What we study as the “progress” of art history is made up of a series of visual innovations, in the same way as our life these days is affected by a series of technical innovations, such as the one that permits me to write this post on an iPad on the beach. Some steps in stylistic or thematic change are pretty obvious, like all of a sudden the Impressionists were making fields of blotchy out of focus flowers, Hellenistic sculptors introduced drama to marble, or round arches replaced pointed ones and heralded the Renaissance.

Adorazione dei Magi (1423)

Gentile da Fabriano Adorazione dei Magi (1423)

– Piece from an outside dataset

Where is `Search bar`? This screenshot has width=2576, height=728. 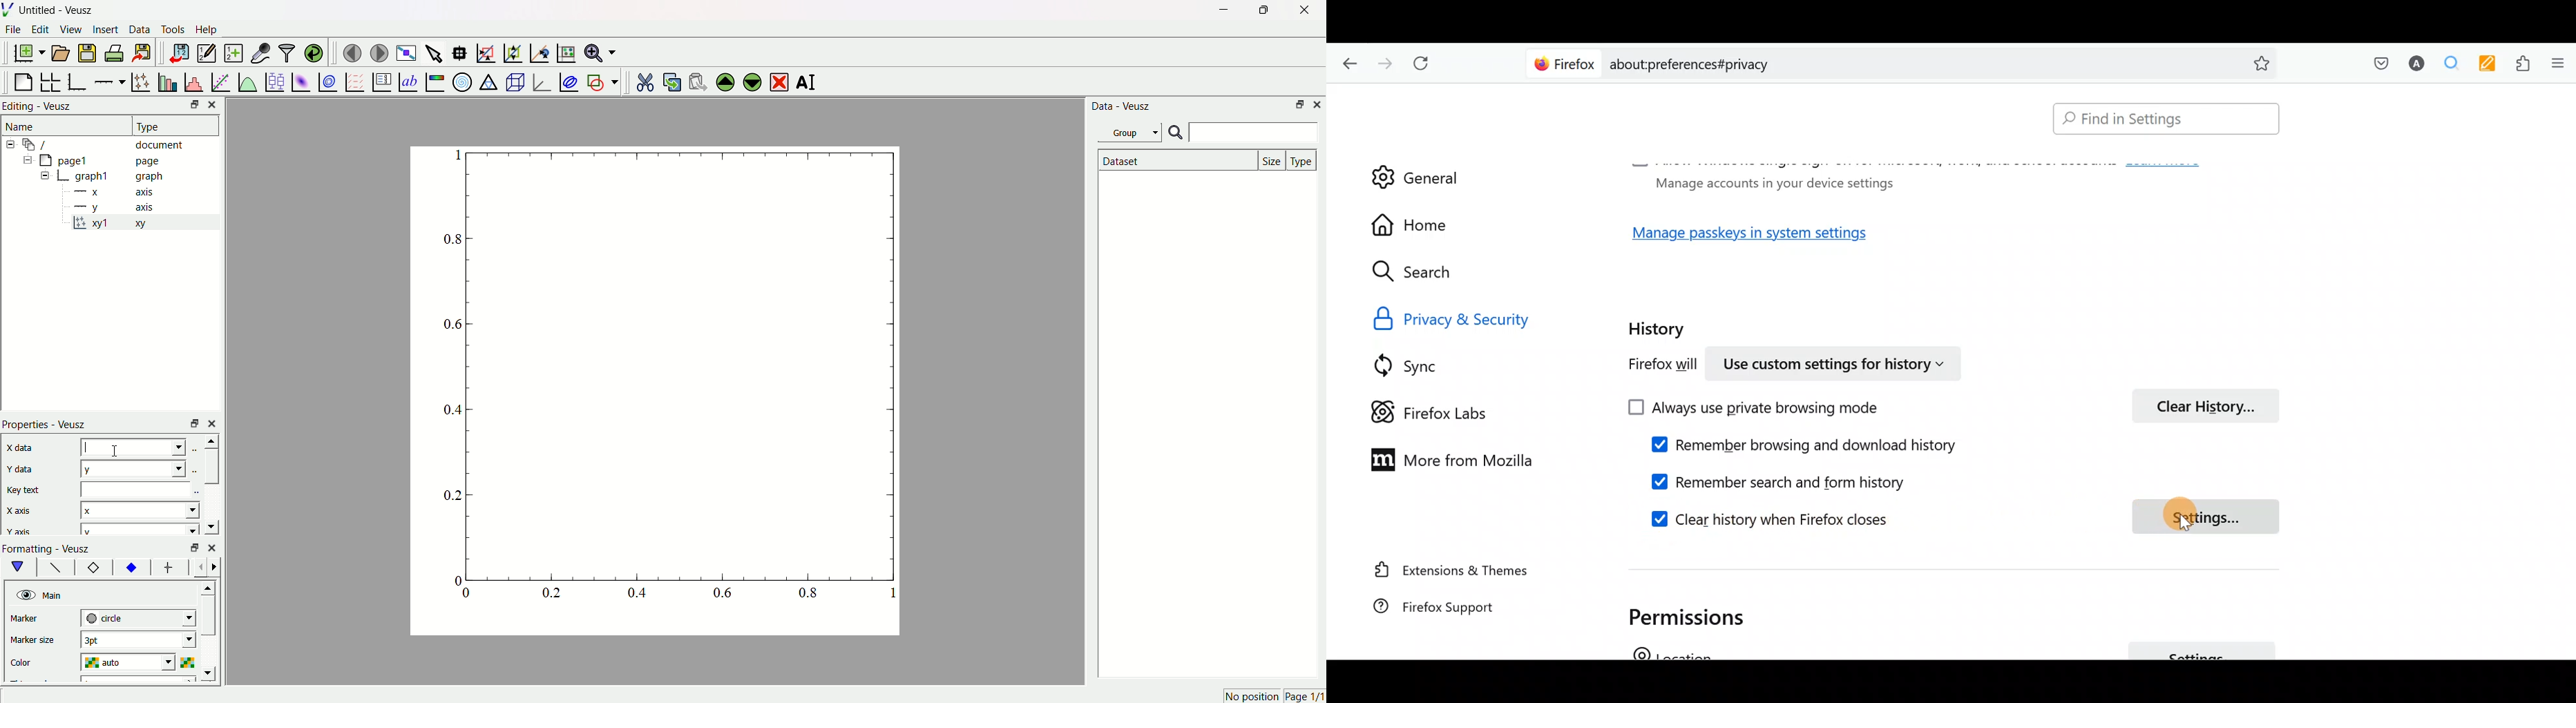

But it is the small steps towards these changes that fascinate me more. Of course, we see these things in retrospect. One of my favourite paintings in Florence is Gentile da Fabriano’s Procession of the Magi (the Strozzi Altarpiece) at the Uffizi. What appears to be pure International Gothic style has these really exciting infiltrations of modernity. In the predella below the main scene is what we think might be the first night scene in Renaissance art. Mary and the manger are illuminated in a *consistent manner (*and that’s the relevant part here) by the light that emanates from the baby Jesus. In the main panel, Gentile also experiments with the angles of the heads of figures in the crowd. Meanwhile, this painting also has the tooled gold leaf decorative elements typical of patrons’ wishes, making this altarpiece a transitional one that successfully integrates new and old – no small challenge.

Detail of left predella

I am continuing on my path to recovery and approaching contemporary art because, having not studied it, I judge it by other factors, one of which is “would I put this in my house?” which doesn’t apply well to things like altarpieces, for obvious reasons. Traveling to cultures whose art lacks references to Western history as I know it is also helpful. But no matter what I do or where I go, I will always look at art like an art historian. It is part of who I am.

Italy blogging roundtable

This post is part of a series in which five of us challenge each other to write on the same topic, once a month. If you’ve missed them, read about why I blog about Italy and Driving in Italy. The other posts on the topic of “my favourite work of art in Italy” are:

By: arttrav

Alexandra Korey aka ArtTrav is a Florence-based art historian and arts marketing consultant.

  • http://thisismyhappiness.com Jenna

    This is a great read. I really enjoyed it. I love the Venetian artists, too. Bellini’s San Zaccaria’s altarpiece is one of my favorites. I wouldn’t have thought about the night scene in Gentile da Fabriano’s piece.

  • Audrey

    Very interesting perspective written with humour and style. Well done, Alexandra
     I am particularly interested by your throw-away parenthesis “(for this is an effect that I don’t get from reproductions)”. I’ve always found that to be the case and always wondered why.

  • http://www.arttrav.com arttrav

    thanks mom! :)
    I don’t know of anyone who has ever scientifically explained this effect, other than good ol walter benjamin (the work of art in the age of mechanical reproduction) which you will find on google books or in one of my first year university binders that I left at home on the bookshelf to your right.

  • Rebecca

    I really want to go to a museum with you now. I think I might actually learn something and have fun at the same time. Both cerebral and interesting…a tough balance!